The QC35 II from Bose were renowned for their noise cancelling ability, but they are an older pair of headphones that have been overtaken by newer models like Sony’s WH-1000XM3. The new Bose Noise Cancelling 700 (NC 700) headphones are the company’s response. So are they good enough to dethrone the WH-1000XM3?

Pictured: Noise Cancellation button on left, Bluetooth/power button and Voice Assistant button on right

Let’s take a look at the most important part, the noise cancellation. There are 10 levels of noise cancellation, with 0 being the Full Transparency mode piping in ambient sound from the surroundings, and 10 being the strongest noise cancelling setting. There’s a button on the back of the left earcup to quickly cycle through the 0, 5 and 10 settings.

While nice, I did find that the button was too easily pressed when picking up or adjusting the headphones as it is in that perfect spot that your thumb sits on.

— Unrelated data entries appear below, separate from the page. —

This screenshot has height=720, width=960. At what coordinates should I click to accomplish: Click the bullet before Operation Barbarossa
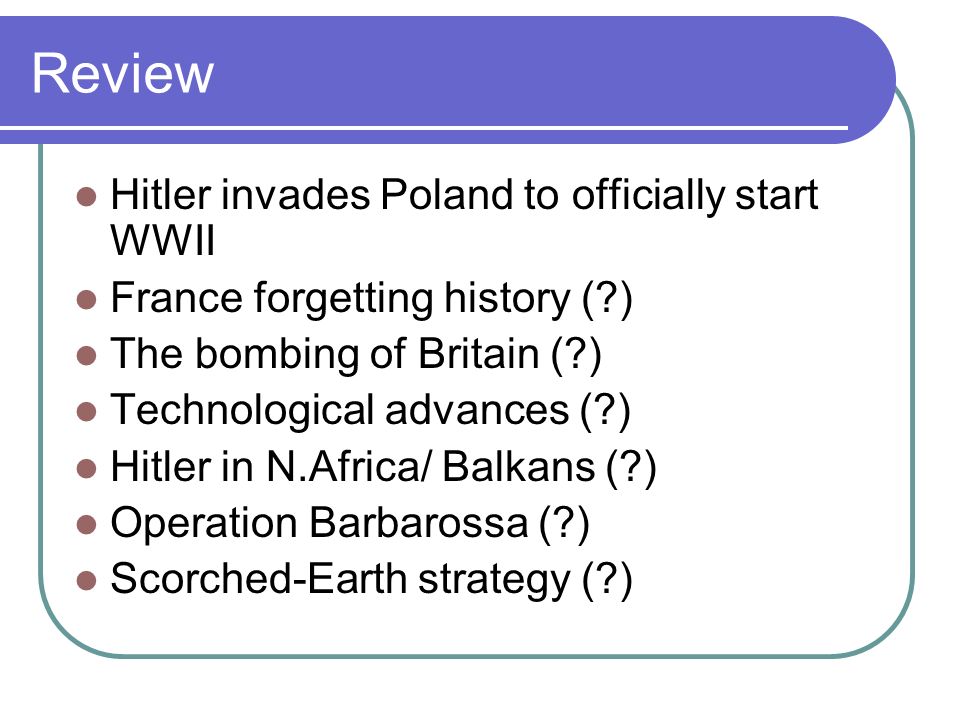click(87, 525)
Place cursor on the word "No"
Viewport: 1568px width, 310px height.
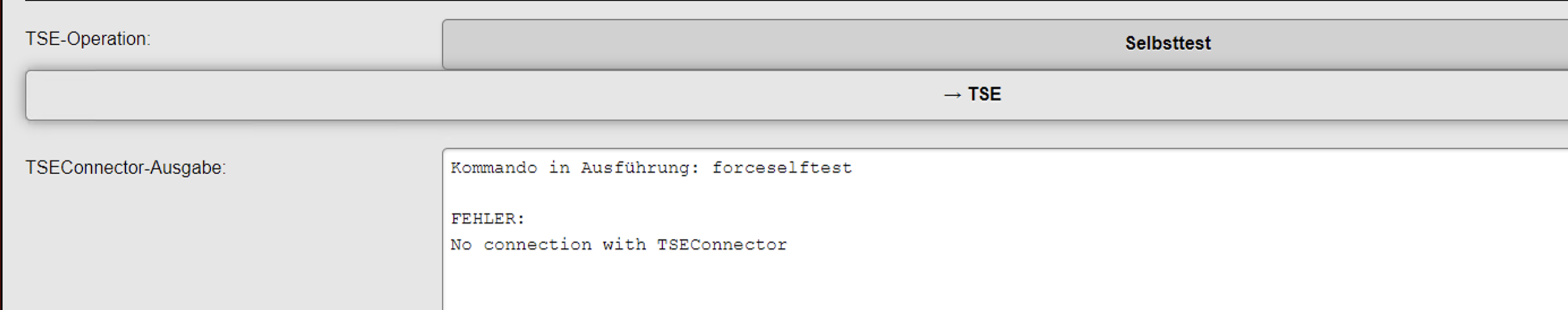pos(461,245)
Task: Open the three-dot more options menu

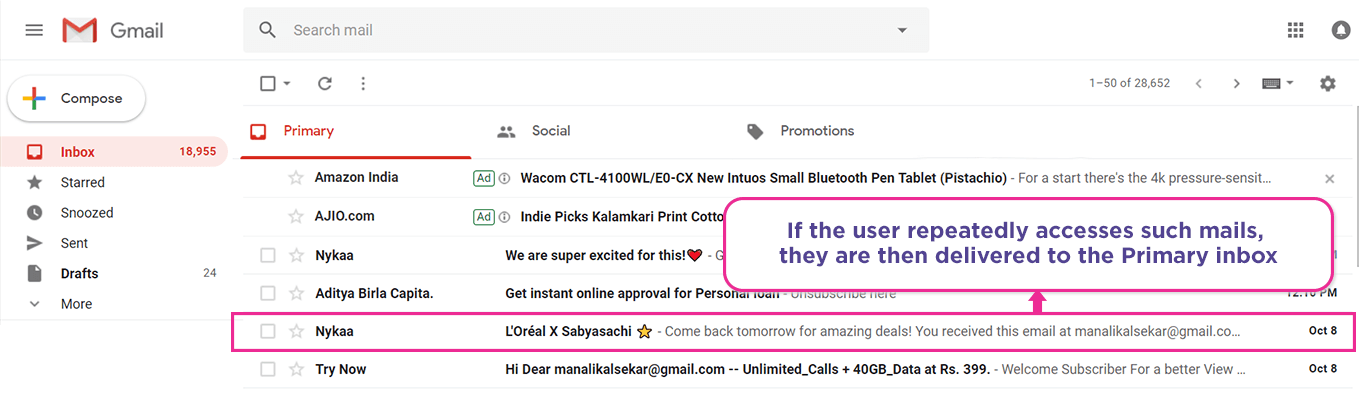Action: point(363,84)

With noise cancelling turned up all the way, it performed admirably in most situations – on the train, plane and just general walking around in the city. Unfortunately, I felt that it didn’t quite match the Sony WH1000-XM3 in this regard, though I have to point out that I believe the over-ear seal isn’t as great due to the fact that I’m wearing spectacles. The padding on the earcups do feel a little thinner than the Sony’s, which could result in small gaps, allowing external noise to trickle in.

But it’s not just for music playback, there’s also noise cancelling in your calls and it works superbly. My voice was picked up while surrounding sounds were blocked out quite well, resulting in calls where I didn’t have to raise my voice much at all to be heard clearly.

The comfort is another aspect that’s lacking. I’ve looked around and it generally comes down to two opinions. Either you find it incredibly comfortable, or you find the clamping force to be too much. Unfortunately for me, it’s the latter. It’s extremely uncomfortable listening to the NC 700s for long periods of time, and I reckon it’s made worse by my spectacles.

The sound quality is great though, if you enjoy Bose’s neutral tuning. Highs and mids are clear and upfront while the bass is quick, albeit lacking a bit of decay and rumble. If you’re looking for a pair of headphones that’s lusher and more full-bodied, you’ll be better off going with the Sony WH-1000XM3.

Battery life is decent at 20 hours, but not on par with other headphones like the WH-1000XM3 (30 hours) and Jabra’s Elite 85H (36 hours).

The NC 700 is also more expensive than the Sony, or other comparable headphones on the market right now at US$400 (as opposed to Sony’s US$350 or Jabra’s US$300). For that price, people might find it a bit hard to swallow unless you really desire these headphones for the call noise cancelling and sound signature.

The NC 700 (S$599) are now available in Singapore, more information and purchasing options can be found at Bose’s website.